Dear RMS2021-short_course:
Apropos of the questions and discussion concerning either (i) the utility of DAGS (and structural causal models, more generally), and (ii) the utility of simulations for understanding your analysis, see Reflection on modern methods: understanding bias and data analytical strategies through DAG-based data simulations, International Journal of Epidemiology, 2021; https://doi.org/10.1093/ije/dyab096. “DAG-based data simulations can be used for systematic comparisons of data analytical strategies or for the evaluation of the role of uncertainties in a hypothesized DAG structure. … An important advantage of this approach is that harmful adjustment sets, that is those that introduce rather than reduce bias, can be identified in a straightforward manner using DAGs, even for some scenarios that are difficult to deal with using other approaches.”

pmbrown · May 20, 2021, 12:11pm

i know @f2harrell has said something about ordinal outcomes and repeated measures, and even advocated for proportional odds and praised a paper that used a bayesian PO approach (an RCT with repeated measures i believe) - i know this appeared on datamethods, but i’m struggling to find any of this. Can anyone remember? thanks

f2harrell · May 20, 2021, 3:25pm

My resources are here and here.

James_Smith · May 21, 2021, 9:03am

I’m hoping to get a bootstrapped confidence interval for the c-index using validate(). I’ve used the method here that Frank suggests, though it is very slow because the model needs to be fit B x reps times.
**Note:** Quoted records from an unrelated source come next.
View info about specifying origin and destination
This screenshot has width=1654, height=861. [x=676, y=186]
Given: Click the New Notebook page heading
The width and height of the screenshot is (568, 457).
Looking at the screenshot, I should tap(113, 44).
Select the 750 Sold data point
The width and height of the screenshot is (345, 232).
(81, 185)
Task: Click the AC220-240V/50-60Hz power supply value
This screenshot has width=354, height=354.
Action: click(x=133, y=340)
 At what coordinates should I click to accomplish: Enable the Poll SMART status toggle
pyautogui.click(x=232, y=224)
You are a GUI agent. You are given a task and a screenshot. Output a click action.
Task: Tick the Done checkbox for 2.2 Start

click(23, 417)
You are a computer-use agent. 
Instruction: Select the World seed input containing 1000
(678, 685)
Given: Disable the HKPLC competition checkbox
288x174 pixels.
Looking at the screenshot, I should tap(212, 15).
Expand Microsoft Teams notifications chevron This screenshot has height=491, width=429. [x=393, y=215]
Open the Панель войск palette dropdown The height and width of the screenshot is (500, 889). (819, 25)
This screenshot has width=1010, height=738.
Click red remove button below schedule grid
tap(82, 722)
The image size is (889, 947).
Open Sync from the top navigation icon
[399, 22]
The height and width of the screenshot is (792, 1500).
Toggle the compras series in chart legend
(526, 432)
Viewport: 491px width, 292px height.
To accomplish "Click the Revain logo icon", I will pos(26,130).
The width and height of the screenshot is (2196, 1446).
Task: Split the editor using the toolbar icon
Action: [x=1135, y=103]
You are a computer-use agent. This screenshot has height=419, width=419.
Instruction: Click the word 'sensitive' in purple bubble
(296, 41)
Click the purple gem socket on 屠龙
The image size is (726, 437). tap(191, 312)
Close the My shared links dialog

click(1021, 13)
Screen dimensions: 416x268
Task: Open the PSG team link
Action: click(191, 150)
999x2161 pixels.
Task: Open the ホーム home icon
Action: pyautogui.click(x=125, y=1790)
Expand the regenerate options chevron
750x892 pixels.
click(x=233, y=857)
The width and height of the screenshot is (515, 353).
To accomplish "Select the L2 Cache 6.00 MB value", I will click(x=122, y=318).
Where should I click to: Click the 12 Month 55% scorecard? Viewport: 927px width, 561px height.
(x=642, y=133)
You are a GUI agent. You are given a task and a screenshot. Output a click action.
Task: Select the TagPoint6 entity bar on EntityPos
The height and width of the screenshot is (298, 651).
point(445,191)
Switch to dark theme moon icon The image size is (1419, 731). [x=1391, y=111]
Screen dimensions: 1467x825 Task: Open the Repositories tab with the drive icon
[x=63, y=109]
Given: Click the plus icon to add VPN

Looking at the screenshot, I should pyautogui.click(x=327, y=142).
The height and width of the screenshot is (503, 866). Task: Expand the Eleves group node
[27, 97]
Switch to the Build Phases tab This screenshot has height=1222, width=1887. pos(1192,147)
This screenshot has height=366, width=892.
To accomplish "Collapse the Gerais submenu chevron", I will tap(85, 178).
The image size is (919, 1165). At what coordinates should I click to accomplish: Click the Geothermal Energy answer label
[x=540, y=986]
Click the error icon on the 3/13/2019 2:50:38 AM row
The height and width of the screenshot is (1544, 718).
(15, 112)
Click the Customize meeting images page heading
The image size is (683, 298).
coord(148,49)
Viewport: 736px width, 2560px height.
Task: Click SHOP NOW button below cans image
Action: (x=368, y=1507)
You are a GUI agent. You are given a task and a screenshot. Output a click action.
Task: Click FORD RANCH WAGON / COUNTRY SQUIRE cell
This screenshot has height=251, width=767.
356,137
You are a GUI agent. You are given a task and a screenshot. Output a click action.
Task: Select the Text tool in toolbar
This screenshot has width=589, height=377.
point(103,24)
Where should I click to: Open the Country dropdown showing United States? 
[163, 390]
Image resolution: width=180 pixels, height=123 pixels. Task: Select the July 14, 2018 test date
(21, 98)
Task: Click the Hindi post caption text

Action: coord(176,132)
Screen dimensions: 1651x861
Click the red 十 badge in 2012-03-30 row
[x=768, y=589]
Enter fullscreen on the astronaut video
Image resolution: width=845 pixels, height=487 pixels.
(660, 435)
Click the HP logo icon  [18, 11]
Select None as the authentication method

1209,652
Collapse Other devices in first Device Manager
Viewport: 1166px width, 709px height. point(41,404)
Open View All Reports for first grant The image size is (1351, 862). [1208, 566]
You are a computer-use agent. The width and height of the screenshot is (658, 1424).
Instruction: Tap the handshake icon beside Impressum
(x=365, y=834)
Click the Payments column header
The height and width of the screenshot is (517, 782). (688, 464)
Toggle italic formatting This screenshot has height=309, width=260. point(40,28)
Is there a faster way to do this?

This is how I’m doing it currently:

require(rms)

DxyCI <- function (f, data, B, reps){
  n <- nrow(data)
  dxy <- numeric(reps) 
  for(i in 1:reps) {
    g <- update(f, subset=sample(1:n, n, replace=TRUE))
    v <- validate(g, B=B)
    dxy[i] <- v['Dxy', 'index.corrected']
  }
  quantile(dxy, c(.025, .975)) 
}

N <- 100
reps <- 100
B <- 100

data <- data.frame(Y = rep(c(0,1), N/2),
                   X1 = rnorm(N),
                   X2 = rnorm(N))

f <- lrm(Y ~ X1 + X2, data = data, x = T, y = T)

DxyCI(f, data, B, reps)

I’m wondering if it’s possible to replace the v <- validate(g, B=B) line with something like: Predict(g, data = data) and then extract just a single optimism corrected Dxy for each reps, and take the quantiles of those. I have done something like that using other packages, but would like to stick to RMS if possible. The problem is that I don’t think Predict() has an option to change the data on which the predictions are being made.

If this question would be better off in a different thread I can move it.

pmbrown · May 22, 2021, 11:54am

many thanks. I believe this is the study i was searching for:

wbaker0621 · May 28, 2021, 2:36pm

I am curious on folks’ thoughts surrounding use of restricted cubic splines for modeling an outcome such as time within therapeutic range. This is a measure ranging from 0% to 100%. In the project I am working on, there is a fair amount of information at the tails (0% and 100% TTR). See density plot below. If I modeled this variable using a RCS with 4 or 5 knots, do you all think it would behave appropriately? As a non-statistician I value everyone’s input. Thanks in advance.